Emerging evidence suggests that the GLX is degraded in the coronary2 and in peritubular vascular beds in response to IRI.3 Metalloproteinases (MMPs) are known to play a key role in the pathogenesis of both myocardial and renal IRI.4 Excitingly, we have identified a novel mechanism, MMP9 mediated e-GLX loss,5 demonstrating that this pathway leads to hyperpermeability in early diabetic kidney disease.6. Taken together, we hypothesise that MMP9-mediated e-GLX loss is critical in IRI and represents a potential novel therapeutic target. We propose that MMP9 mediates shedding of e-GLX, disrupting both the myocardial and renal endothelium. These will result in increased vascular permeability, increased neutrophil transmigration, hemodynamic changes and tissue oedema, all of which contribute to impaired cardiac and renal function. Importantly this is amenable to therapeutic intervention.

Aims & Objectives
1. Characterise MMP-mediated GLX shedding as a mechanism of myocardial and renal endothelial damage in IRI.
2. Determine whether strategies to protect or restore the e-GLX reduce the severity of IRI.
3. Confirm relevance of e-GLX loss in pig and human diseases.

Methods
Aim 1 will be determined in myocardial and renal IRI mouse models.
i) Cardiac and kidney dysfunction will be confirmed by echocardiography and elevated serum creatinine/urea respectively. Microvascular permeability, oedema and neutrophil infiltration will also be determined in those tissues.
ii) Changes in myocardial, renal including tubular morphology will be determined by light microscopy and e-GLX will be measured following transmission electron microscopy and by confocal.
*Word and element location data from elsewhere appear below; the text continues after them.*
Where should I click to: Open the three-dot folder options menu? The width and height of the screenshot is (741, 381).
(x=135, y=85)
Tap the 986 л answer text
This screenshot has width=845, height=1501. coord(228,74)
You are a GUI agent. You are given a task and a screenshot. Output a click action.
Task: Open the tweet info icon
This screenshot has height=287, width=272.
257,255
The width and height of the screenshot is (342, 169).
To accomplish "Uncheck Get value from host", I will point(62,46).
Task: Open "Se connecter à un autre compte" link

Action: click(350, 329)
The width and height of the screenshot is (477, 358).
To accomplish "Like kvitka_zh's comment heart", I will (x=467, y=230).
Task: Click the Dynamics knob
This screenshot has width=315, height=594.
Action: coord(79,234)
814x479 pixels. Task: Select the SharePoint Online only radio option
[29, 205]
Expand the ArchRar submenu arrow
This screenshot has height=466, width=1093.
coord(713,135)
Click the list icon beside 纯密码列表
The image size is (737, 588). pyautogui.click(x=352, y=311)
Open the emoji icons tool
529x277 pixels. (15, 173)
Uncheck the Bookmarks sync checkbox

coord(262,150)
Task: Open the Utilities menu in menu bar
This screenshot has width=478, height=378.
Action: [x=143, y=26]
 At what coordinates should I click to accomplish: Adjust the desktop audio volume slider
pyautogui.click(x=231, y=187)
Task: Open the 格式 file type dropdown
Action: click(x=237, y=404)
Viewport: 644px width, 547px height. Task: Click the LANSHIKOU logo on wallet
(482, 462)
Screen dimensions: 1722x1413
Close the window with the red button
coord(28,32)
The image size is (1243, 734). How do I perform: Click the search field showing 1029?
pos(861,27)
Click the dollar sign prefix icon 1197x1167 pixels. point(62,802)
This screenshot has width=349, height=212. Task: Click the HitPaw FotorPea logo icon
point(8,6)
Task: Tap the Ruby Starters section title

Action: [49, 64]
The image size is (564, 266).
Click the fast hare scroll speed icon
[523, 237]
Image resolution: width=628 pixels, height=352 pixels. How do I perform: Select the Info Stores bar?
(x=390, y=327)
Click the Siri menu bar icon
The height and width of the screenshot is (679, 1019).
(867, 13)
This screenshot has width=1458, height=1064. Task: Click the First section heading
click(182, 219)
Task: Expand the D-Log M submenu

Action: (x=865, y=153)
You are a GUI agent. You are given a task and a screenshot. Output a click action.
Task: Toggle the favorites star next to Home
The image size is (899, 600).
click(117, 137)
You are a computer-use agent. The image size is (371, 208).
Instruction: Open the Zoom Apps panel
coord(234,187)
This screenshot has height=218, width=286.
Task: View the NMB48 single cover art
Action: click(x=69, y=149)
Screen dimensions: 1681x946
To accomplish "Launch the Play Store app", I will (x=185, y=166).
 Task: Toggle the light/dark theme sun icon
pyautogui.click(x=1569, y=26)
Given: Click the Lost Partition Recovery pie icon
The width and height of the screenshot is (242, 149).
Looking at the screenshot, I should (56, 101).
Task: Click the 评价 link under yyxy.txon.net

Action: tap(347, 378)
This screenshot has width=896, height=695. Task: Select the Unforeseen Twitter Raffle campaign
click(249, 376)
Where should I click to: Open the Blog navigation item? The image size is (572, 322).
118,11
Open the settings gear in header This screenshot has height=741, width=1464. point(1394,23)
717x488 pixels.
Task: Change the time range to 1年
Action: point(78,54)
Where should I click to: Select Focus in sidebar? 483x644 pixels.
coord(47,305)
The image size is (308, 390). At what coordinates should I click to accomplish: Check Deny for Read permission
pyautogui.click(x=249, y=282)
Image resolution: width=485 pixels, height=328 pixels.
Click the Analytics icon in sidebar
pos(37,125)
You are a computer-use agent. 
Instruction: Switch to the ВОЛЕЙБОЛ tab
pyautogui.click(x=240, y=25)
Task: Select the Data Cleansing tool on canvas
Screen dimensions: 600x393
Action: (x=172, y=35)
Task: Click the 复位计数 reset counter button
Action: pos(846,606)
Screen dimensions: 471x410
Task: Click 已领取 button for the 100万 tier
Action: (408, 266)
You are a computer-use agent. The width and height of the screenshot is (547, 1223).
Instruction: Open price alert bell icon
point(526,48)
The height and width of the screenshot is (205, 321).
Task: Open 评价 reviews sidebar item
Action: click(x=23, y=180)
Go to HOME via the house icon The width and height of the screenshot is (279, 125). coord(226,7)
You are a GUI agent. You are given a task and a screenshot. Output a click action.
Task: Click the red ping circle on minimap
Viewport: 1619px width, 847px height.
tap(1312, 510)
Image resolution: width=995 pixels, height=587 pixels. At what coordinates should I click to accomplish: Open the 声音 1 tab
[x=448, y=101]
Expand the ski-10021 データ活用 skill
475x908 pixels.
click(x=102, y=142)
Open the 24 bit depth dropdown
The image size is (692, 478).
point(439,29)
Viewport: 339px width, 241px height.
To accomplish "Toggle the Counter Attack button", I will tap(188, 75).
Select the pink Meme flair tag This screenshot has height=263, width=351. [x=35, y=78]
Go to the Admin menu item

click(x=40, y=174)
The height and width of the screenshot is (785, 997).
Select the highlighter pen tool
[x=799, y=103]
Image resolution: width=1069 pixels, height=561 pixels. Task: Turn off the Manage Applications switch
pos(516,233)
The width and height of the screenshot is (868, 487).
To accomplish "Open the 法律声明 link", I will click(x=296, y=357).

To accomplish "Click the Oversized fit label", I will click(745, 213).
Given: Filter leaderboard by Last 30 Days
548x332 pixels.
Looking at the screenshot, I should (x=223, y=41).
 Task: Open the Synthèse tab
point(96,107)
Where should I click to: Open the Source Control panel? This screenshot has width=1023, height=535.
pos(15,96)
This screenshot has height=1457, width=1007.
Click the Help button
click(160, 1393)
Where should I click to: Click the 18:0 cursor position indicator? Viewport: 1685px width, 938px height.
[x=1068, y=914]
Circulating and urinary GLX components will be measured by ELISA to detect GLX shedding.
iii) Composition of GLX will be analysed by ion exchange chromatography to determine the proportions of GLX components.
v) The activity of MMP9, other MMPs and tissue inhibitor of MMPs will be quantified by ELISA activity assays and histology will localise their expressions.

Aim 2. The models and assays described in Aim 1 will be carried out in MMP9KO mice to confirm the specific role of MMP9 in IRI.
Furthermore, a potent MMP9 inhibitor will be given to IRI mice to show that blocking this enzyme is a clinically relevant approach.

Aim 3. E-GLX loss will be confirmed in human and pig biopsies from IRI by our novel peak to peak measurement.

This PhD project will define the role of the microvascular e-GLX in myocardial and renal IRI and so identify novel therapeutic opportunities. In addition, this very interesting project will provide fantastic training opportunities using cutting-edge technologies. These will be carried out in our state-of-the-art facilities. It will also provide opportunities to attend conferences and seminars to present the data. It is anticipated that the results obtained from this project will lead to high impact publications.

References

1.Satchell S. Nat Rev Nephrol. 2013;9:717-25.
2.Rehm M et al. Circulation. 2007;116:1896-906
3.Bongoni AK et al. Transplant Direct. 2019;5:e341.
4.Tan RJ and Liu Y. Am J Physiol Renal Physiol. 2012;302:F1351-61.